How LHDR Violated North Carolina Law
Cooper himself fought to enact a law that makes it illegal for firms to collect advance fees to help consumers settle debts. How this scheme/scam works is that a firm charges indebted consumers a hefty up-front fee and promises to negotiate on their behalf to lower unsecured debts. In reality, they take your money and don't get you any meaningful results and actually make your circumstances worse because you're out-of-pocket for whatever you paid them, plus the original debt you were struggling to pay.
The state of Illinois also went after LHDR for violating their up-front fee laws, as well. In the IL suit, then state attorney general Lisa Madigan said that the firm was “a front” and that any “debt settlement service was contracted out to nonlawyer, third-party companies.” The state of West Virginia also filed suit against LHDR earlier this year for taking advance fees and promising to provide legal services in the state when none of their attorneys was licensed to practice there.
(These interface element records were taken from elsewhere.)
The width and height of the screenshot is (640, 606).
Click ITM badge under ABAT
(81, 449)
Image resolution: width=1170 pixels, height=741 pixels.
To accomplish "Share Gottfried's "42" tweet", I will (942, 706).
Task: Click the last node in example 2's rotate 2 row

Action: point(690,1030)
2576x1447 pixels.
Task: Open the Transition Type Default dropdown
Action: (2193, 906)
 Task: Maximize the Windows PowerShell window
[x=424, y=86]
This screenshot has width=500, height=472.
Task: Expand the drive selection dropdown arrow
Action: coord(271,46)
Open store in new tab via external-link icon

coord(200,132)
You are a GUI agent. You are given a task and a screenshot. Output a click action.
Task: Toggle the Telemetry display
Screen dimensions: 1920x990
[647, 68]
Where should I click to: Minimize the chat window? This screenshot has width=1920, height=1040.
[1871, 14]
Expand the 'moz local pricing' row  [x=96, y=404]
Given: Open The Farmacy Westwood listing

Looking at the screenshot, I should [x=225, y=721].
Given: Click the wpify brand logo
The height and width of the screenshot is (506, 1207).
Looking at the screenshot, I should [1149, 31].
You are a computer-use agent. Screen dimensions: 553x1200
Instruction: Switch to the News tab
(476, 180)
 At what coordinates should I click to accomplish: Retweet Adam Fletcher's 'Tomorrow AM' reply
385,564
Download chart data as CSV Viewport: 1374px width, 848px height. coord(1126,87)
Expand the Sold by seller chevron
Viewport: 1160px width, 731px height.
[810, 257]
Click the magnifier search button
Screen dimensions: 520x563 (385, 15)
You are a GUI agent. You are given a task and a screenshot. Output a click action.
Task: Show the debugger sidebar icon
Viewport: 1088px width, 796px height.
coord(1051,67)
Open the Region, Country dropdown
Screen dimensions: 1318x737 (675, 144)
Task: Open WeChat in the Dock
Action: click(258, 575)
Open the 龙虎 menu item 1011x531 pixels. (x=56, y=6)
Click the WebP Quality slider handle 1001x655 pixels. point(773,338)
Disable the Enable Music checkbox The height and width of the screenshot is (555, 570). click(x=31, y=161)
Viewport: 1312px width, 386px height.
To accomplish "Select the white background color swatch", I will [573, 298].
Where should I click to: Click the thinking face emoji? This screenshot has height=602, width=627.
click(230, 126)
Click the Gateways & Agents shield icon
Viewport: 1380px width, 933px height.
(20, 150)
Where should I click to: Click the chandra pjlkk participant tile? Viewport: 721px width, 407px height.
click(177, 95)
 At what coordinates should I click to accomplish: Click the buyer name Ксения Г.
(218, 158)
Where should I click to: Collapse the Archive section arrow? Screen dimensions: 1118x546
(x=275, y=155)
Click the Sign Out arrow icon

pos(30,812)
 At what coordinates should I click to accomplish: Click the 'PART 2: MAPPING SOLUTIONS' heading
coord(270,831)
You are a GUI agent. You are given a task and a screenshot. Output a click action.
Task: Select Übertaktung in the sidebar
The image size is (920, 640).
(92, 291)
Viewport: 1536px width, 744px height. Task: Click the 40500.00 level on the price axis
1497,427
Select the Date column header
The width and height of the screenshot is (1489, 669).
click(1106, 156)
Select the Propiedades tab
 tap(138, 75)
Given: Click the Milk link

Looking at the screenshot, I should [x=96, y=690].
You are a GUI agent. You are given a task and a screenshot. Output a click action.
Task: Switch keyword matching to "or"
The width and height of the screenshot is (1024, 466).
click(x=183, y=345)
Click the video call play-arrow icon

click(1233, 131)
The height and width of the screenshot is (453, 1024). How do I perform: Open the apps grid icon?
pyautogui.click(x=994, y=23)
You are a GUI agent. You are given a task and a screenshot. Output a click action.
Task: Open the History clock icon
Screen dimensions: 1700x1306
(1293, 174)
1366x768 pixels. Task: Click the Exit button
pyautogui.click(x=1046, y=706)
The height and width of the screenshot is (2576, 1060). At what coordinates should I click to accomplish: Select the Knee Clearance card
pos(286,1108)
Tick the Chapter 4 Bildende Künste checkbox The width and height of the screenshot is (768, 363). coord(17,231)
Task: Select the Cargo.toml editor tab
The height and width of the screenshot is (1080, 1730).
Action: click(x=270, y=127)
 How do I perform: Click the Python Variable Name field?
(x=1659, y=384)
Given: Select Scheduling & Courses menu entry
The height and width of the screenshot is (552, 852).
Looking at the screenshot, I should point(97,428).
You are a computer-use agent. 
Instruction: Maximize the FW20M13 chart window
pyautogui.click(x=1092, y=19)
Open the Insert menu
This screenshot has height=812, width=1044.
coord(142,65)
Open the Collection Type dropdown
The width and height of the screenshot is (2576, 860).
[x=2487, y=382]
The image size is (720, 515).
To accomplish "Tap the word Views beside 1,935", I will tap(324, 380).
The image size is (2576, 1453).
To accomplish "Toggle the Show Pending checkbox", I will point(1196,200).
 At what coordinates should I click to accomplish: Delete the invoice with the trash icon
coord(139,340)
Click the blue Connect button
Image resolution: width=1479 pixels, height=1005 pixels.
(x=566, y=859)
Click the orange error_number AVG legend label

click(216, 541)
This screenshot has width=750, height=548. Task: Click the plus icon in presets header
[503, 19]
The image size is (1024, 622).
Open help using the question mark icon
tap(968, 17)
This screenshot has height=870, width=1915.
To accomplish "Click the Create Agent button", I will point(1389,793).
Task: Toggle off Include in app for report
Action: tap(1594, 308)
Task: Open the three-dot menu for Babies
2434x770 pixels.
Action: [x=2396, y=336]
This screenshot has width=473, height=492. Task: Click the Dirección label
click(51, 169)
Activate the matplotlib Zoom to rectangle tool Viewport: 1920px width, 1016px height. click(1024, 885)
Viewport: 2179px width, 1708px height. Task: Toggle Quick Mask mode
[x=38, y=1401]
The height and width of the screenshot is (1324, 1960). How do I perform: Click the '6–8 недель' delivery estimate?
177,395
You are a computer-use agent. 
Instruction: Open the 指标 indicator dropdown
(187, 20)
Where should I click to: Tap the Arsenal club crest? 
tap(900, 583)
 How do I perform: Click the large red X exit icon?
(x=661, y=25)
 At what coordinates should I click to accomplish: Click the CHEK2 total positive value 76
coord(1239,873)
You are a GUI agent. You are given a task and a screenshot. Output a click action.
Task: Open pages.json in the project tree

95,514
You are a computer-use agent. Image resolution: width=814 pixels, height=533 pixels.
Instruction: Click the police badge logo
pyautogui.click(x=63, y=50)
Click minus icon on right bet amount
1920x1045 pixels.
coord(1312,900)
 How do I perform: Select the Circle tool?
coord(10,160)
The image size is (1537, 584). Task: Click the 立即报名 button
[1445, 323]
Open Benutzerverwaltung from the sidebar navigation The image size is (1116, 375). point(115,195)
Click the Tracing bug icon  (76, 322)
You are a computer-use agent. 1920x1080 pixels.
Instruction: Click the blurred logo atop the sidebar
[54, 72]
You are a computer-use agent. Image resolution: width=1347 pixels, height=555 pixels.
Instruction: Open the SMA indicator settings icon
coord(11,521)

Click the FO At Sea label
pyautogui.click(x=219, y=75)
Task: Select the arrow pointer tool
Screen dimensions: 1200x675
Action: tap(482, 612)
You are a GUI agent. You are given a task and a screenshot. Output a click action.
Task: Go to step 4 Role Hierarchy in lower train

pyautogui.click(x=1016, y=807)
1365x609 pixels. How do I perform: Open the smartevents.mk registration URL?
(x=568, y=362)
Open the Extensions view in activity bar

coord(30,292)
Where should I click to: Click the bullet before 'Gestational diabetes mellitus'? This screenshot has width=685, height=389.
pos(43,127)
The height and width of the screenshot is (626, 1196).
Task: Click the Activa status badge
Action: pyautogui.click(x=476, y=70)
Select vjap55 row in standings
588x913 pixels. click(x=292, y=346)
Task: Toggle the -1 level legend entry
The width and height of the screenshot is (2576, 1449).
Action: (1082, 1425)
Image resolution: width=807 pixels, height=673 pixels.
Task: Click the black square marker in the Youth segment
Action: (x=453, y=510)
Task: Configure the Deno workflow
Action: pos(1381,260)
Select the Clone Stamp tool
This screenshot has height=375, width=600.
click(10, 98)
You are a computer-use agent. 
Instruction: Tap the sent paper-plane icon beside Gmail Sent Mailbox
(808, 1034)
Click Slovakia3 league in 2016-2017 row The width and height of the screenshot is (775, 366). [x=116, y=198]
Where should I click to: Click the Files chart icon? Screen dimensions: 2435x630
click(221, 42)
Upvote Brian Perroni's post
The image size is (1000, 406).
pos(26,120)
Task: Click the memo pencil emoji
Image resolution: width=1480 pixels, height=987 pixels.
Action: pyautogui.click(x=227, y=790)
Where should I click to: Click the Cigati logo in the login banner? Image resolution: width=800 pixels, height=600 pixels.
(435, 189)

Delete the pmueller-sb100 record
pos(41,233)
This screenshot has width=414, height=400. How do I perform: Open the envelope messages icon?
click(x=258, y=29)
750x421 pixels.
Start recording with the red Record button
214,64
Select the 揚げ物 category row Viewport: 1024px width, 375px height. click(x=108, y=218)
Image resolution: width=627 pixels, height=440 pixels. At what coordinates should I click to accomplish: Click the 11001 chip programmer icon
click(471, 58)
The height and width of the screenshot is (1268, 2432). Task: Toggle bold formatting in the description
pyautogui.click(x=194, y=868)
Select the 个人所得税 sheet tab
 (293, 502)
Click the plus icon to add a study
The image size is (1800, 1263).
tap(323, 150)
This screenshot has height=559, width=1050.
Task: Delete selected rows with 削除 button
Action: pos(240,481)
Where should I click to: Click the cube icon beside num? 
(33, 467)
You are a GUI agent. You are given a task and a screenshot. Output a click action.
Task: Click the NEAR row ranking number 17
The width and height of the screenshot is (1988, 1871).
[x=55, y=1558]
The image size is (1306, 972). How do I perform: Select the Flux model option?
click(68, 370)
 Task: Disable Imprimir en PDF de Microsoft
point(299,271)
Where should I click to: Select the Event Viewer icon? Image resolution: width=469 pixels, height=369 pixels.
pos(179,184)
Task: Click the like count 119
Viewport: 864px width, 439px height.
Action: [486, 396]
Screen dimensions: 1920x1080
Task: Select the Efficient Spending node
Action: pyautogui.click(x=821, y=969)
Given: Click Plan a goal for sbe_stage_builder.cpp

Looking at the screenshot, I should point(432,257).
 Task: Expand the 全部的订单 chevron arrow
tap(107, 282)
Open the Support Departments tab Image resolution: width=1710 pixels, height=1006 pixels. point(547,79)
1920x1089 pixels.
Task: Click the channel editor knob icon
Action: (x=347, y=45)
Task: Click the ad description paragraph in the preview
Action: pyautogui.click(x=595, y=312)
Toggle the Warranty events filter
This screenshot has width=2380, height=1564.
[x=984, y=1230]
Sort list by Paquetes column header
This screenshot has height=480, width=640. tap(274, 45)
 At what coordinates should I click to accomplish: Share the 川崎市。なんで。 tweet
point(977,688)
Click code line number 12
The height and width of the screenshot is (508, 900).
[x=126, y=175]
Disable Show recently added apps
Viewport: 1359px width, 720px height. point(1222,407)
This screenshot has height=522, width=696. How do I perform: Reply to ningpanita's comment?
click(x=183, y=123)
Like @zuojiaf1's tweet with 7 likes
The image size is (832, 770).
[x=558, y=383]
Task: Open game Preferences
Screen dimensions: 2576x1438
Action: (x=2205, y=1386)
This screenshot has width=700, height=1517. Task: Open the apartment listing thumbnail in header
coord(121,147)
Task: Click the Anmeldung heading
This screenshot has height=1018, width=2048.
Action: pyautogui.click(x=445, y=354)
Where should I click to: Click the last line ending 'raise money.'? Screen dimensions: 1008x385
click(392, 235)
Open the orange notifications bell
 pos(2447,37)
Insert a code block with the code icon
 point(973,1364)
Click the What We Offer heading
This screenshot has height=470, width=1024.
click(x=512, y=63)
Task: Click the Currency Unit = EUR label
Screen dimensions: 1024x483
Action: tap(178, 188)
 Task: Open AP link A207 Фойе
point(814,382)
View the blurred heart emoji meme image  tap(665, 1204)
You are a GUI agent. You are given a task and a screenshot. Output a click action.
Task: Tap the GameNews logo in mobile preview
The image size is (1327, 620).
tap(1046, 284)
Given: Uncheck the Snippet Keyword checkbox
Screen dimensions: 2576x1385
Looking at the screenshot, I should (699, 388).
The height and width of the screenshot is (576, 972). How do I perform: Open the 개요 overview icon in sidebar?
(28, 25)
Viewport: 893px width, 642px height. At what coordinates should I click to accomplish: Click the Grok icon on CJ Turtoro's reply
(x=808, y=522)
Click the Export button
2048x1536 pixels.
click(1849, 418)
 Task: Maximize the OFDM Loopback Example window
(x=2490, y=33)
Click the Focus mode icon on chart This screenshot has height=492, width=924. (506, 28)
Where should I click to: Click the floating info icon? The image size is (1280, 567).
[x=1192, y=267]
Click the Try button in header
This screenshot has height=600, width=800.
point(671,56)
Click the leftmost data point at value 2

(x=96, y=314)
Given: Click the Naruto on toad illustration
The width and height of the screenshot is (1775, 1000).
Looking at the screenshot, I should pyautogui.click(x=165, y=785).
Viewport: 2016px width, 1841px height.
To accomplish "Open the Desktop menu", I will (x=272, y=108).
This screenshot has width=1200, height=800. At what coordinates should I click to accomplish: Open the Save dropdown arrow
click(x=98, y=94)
How AG Cooper Is Protecting North Carolina Consumers
This is not the first time Cooper has gone after a debt settlement firm. In 2013, he won a ban against World Law Group (also known as Swift Rock Financial) and Global Client Solutions. In 2012, he won a similar judgment against The Consumer Law Group. LHDR charged customers between $2,500 and $3,000 up-front for mortgage modification and debt settlement services, but then failed to deliver. When pressed for refunds for non-performance, nominal refunds were offered.
Cooper's office has been very aggressive in fighting to protect consumers in our state from scam firms like these and to get their money back when they've been taken advantage of. In an announcement about the lawsuit, Cooper warned consumers: “Don't put yourself deeper in a hole by falling for empty promises to settle your debt for pennies on the dollar.” This is good advice. Anyone that makes promises that sound too good to be true is likely scamming you, so beware.
What AG Roy Cooper Has to Say About LHDR
North Carolina's Attorney General has sued the Chicago-based firm for cheating more than 400 NC residents of more than one million over the last few years. This lawsuit accuses the firm of a “classic advance scam fee” that illegally took fees in advance, then never provided the promised services. The suit seeks to block LHDR and its principals from doing business in our state and gain refunds for customers that were scammed.
The company charged more than $1.5 million in advance fees but used just 15% of this to pay consumer bills. The suit is against LHDR and attorneys Jeffrey Hyslip, Jason Searns, Jeffrey Aleman and Thomas Macey. AG Cooper says, “Consumers overwhelmed with debt need real help, not schemers looking to make a quick buck off of them. We pushed for a strong law in North Carolina that makes it illegal to collect money up-front for debt relief work and we'll keep enforcing the law against violators.”
How LHDR Violated North Carolina Law
Cooper himself fought to enact a law that makes it illegal for firms to collect advance fees to help consumers settle debts. How this scheme/scam works is that a firm charges indebted consumers a hefty up-front fee and promises to negotiate on their behalf to lower unsecured debts. In reality, they take your money and don't get you any meaningful results and actually make your circumstances worse because you're out-of-pocket for whatever you paid them, plus the original debt you were struggling to pay.
The state of Illinois also went after LHDR for violating their up-front fee laws, as well. In the IL suit, then state attorney general Lisa Madigan said that the firm was “a front” and that any “debt settlement service was contracted out to nonlawyer, third-party companies.” The state of West Virginia also filed suit against LHDR earlier this year for taking advance fees and promising to provide legal services in the state when none of their attorneys was licensed to practice there.
How AG Cooper Is Protecting North Carolina Consumers
This is not the first time Cooper has gone after a debt settlement firm. In 2013, he won a ban against World Law Group (also known as Swift Rock Financial) and Global Client Solutions. In 2012, he won a similar judgment against The Consumer Law Group. LHDR charged customers between $2,500 and $3,000 up-front for mortgage modification and debt settlement services, but then failed to deliver. When pressed for refunds for non-performance, nominal refunds were offered.
Cooper's office has been very aggressive in fighting to protect consumers in our state from scam firms like these and to get their money back when they've been taken advantage of. In an announcement about the lawsuit, Cooper warned consumers: “Don't put yourself deeper in a hole by falling for empty promises to settle your debt for pennies on the dollar.” This is good advice. Anyone that makes promises that sound too good to be true is likely scamming you, so beware.